I've rung them, she when they said "multiple disabilities and complex needs" they didn't mean it was guaranteed accessible in my county. Those requiring accessible premises must travel to South Wales.

Ffs.

Who says their departments deal with complex disabilities and forgets to mention the only one here is up sodding stairs.

I began to get upset on the phone as they were insisting I must travel and they did tell the truth - I said about having severe phobia which has meant I've not slept due to panic about them lying about that as well and was called silly. I've serious issues with seeing dentists and calling me "silly" doesn't tell me your organisation takes it seriously.

I ended the call saying I needed to go somewhere, which I do, but it was more to stop me from ranting at them. So I'm ranting here instead!

I saw my GP and they ordered urgent blood tests and told me no one has a right to deny me care and the letter should be ignored for medical care as the dr isn't medically qualified. Unfortunately that's no use to me as people are using it.

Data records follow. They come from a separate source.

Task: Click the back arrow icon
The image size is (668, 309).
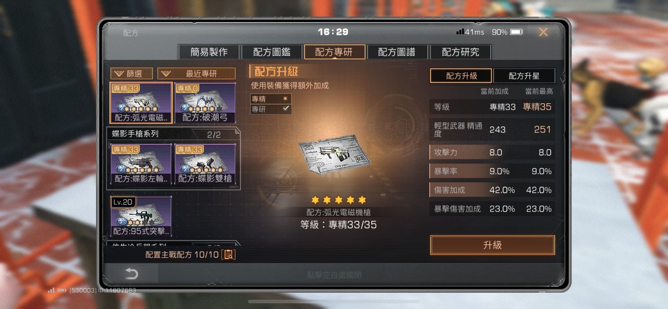Action: 132,274
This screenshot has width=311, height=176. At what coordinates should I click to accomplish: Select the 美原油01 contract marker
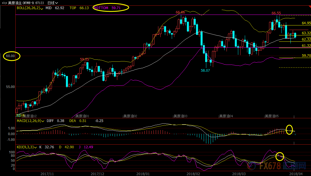click(82, 116)
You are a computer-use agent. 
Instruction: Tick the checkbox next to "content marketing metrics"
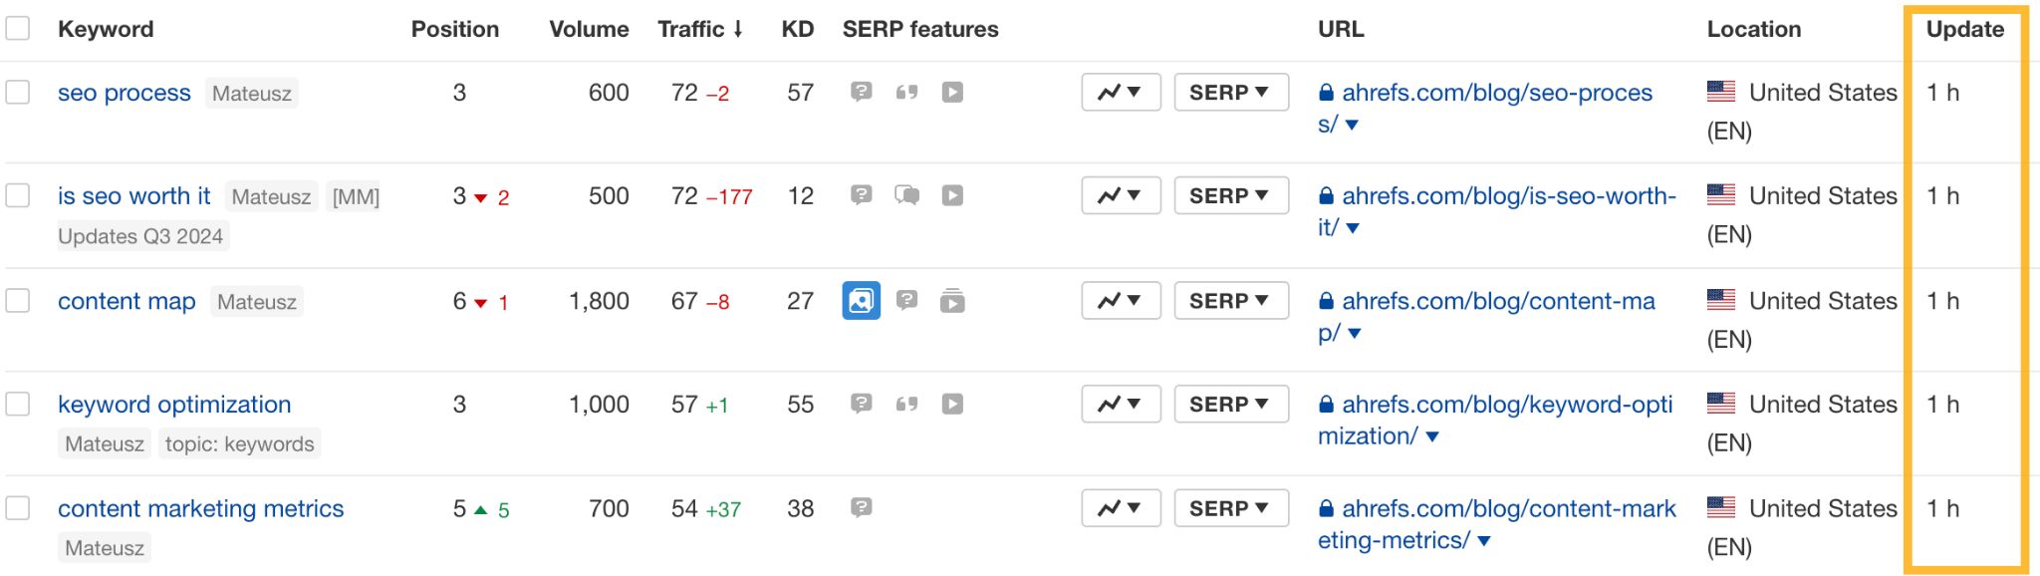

I got a reply regarding the community dentist, they're willing to meet to discuss if I actually need any treatment (I do, I've not had any in over two decades and was told I needed an op). They deny lying about access as apparently I'd assumed that would be the case instead of checking - they may not have specifically stated accessible but telling someone a service is for complex multiple disabilities and needs, as far as I'm concerned, implies accessible - I don't think that's unreasonable.